As a company rooted in public data, Enigma’s data engineering use case is the collection of small, heterogeneous, messy datasets rather than streaming real-time data. Instead of asking how to scale vertically to handle large data volume, our central question is one of horizontal scale: how can we acquire more public datasets, of various sizes, quickly, accurately, and stably?
We believe generalized and reliable tooling for data ingestion as the answer; however, the process of getting to our current solution has been one of fits and starts. Over several iterations, we have arrived at a system that is:
Enigma has experimented with different models for how to do data ingestion since our founding in 2011. About about four years ago, our team developed Parsekit, a proprietary Python toolkit developed by data engineers for fast ETL pipeline authoring. Designed to be simple to use and self-documenting, Parsekit employed a YAML configuration file that, once fed into the system, generated a fully operational pipeline easily scheduled to run on a server resourced with several workers. It also had some added flexibility, allowing users to insert ‘custom steps’ into the processor for edge cases.
By the time I joined Enigma a year ago, however, two problems with Parsekit had become clear.
First, authors were generally using only a handful of the standard Parsekit steps provided by the library; instead, all except the most basic users wound up shoehorning ‘custom code’ into the Parsekit pipeline at some point in the ingestion work.
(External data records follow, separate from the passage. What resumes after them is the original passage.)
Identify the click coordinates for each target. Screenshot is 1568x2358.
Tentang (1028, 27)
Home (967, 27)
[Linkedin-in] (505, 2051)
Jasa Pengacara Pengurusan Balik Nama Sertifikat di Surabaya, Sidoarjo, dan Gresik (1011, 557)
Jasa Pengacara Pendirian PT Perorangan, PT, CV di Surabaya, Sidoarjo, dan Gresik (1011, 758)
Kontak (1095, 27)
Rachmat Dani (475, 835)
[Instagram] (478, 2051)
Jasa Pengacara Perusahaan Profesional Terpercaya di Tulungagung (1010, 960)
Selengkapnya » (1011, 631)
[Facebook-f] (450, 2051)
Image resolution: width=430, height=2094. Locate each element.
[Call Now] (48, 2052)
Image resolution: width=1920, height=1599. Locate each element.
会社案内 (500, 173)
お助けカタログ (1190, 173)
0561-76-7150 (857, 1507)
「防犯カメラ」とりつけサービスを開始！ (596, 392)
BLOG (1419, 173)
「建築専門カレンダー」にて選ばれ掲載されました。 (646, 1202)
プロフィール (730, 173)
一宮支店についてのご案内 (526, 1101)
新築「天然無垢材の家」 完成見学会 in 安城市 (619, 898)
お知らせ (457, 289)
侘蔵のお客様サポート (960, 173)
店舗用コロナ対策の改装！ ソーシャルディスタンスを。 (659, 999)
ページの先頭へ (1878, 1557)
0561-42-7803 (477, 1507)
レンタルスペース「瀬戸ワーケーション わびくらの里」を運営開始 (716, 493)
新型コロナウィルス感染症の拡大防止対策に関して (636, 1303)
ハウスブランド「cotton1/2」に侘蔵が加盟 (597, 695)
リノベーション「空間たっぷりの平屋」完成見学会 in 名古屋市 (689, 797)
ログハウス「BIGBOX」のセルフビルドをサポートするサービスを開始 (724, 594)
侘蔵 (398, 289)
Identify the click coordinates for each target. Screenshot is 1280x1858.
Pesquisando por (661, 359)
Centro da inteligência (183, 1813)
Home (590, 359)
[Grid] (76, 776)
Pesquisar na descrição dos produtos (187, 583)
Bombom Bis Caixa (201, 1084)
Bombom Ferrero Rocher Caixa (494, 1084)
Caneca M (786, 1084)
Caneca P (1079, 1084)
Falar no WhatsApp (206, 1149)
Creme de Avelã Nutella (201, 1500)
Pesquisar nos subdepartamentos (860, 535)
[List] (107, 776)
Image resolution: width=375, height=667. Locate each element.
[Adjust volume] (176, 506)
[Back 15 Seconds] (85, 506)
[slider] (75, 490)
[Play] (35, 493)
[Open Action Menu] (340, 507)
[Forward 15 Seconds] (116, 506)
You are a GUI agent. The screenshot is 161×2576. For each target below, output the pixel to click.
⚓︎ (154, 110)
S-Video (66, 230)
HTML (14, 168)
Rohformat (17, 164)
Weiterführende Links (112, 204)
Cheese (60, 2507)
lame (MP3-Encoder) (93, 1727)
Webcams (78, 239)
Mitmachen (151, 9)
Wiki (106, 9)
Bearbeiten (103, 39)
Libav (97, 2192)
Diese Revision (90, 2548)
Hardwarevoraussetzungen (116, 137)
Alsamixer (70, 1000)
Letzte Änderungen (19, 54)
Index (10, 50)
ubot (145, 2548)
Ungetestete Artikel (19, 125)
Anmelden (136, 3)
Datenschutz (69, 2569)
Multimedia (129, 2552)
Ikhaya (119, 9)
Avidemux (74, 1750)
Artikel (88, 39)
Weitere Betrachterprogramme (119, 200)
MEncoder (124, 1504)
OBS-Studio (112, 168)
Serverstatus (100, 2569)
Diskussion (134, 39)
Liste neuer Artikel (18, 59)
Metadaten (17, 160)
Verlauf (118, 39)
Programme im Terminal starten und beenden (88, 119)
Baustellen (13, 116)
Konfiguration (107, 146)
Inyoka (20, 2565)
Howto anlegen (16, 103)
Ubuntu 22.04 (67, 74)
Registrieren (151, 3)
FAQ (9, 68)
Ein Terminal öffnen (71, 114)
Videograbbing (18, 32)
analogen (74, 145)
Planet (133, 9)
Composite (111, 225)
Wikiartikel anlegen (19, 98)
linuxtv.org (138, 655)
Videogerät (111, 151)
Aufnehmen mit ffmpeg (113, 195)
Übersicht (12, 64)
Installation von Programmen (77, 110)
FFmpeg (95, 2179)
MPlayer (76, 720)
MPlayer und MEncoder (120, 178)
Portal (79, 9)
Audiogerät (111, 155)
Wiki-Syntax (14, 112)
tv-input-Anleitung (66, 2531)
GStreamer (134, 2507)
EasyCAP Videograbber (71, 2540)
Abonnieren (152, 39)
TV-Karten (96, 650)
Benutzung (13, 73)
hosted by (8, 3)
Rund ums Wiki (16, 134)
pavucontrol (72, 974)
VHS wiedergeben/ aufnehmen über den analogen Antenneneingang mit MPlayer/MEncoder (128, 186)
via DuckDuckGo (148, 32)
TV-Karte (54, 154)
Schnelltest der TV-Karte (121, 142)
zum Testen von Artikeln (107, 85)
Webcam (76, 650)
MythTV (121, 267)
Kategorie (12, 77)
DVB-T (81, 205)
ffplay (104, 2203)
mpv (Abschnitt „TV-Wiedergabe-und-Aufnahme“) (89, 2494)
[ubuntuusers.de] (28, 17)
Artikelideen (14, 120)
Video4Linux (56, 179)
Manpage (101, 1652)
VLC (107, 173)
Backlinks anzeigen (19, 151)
As the amount of custom code grew, maintenance became a nightmare.
Second, the Parsekit platform was meant to be like a tank: slow, steady, difficult to break, and highly abstracted from the well-engineered internals. But when it broke, it really broke.
Normally this would be fine, perhaps even desirable, but a contribution to the codebase was often a slog, both process-wise and because of the system’s engineered complexity. It was easier to just work around the problem at hand rather than try to solve the underlying issue, particularly when operating under tight timelines and client agreements for the delivery of data. Moreover, because of the way it was engineered, the system operated slowly: after a million rows, Parsekit would take hours, sometimes even days, to process a dataset.
Parsekit, despite coming from a desire to make ETL faster and maintainable, wound up with an over-engineered and inaccessible codebase; it was too complex and too abstract---with code development too far from day-to-day use. It became a bad fit for the data problems we face; but we had locked ourselves out of using alternative methods.
We have two big needs for the tooling that will replace Parsekit:
These aren’t entirely engineering concerns; they are, essentially, process problems. We require tooling that reflects the unique process needs of our organization. It’s not enough to provide maintenance, efficiency, and stability guarantees.
From these two requirements, it became clear that the solution was to fully decouple the underlying orchestration from the code being executed. This freed us up to make our library less prescriptive and more of a garden of implementations, if you will: a user can go in and pick the functional implementations they desire, group them however they wish, and place them into (separately provided) cookware for execution---more on this in another blog post.
Thus, Kirby was born. Composed of well-tested functions, not steps or pipelines, Kirby operates as a kind of ETL buffet for users with clear contracts and small, totally orthogonal pieces, making contribution easy.
Kirby has three major qualities that we think will make it a long-lasting solution to our ETL use case:
It is Applied: contributions are only made on an as-required basis; implementations must be directly tied to an engineer’s needs to be accepted. No what-if’s, just what’s needed. This quickly yields a set of commonly needed functional themes.
It is also Collaborative: anyone in the organization can contribute directly to the code base if they wish to. By ‘enigma-sourcing’ the toolkit, we prevent the code from being inaccessible to new engineers while simultaneously reducing the desire to over-engineer the system. It also forces good documentation habits.
It is Agnostic: any library and technique, so long as it can be implemented via Python, is acceptable and will work. This allows us to take advantage of a variety of open source systems, from pandas to PySpark to dask and others, depending on the needs of the dataset being ingested.
Since we began development, Kirby has vastly accelerated our team’s pace. In tying the development directly to the needs of our data ingestion backlog, we’ve quickly arrived at a fairly stable set of common, highly orthogonal implementations that are used across pipelines to acquire vastly different datasets.
Nevertheless, we’ve found that by improving our tooling we can only achieve linear acceleration with our small team of data engineers. We might get three or even five times our current speed of ingestion, but there is no ‘hockey stick’ growth here. No matter how much of the ETL work we abstract out into shared implementations, our data are just too messy and too unpredictable for us to achieve the kind of horizontal scale we want.
Since Kirby’s genesis was process driven, it is fitting then that the next step for us is to further adapt our processes after bringing our development approach in line. In the past few months, we’ve created the foundations necessary to be able to grow our data engineering organization horizontally to ingest all the data we need: creating a remote-friendly work culture and exploring the possibility of tapping additional markets outside of New York for talent. Call it ‘distributed gardening’.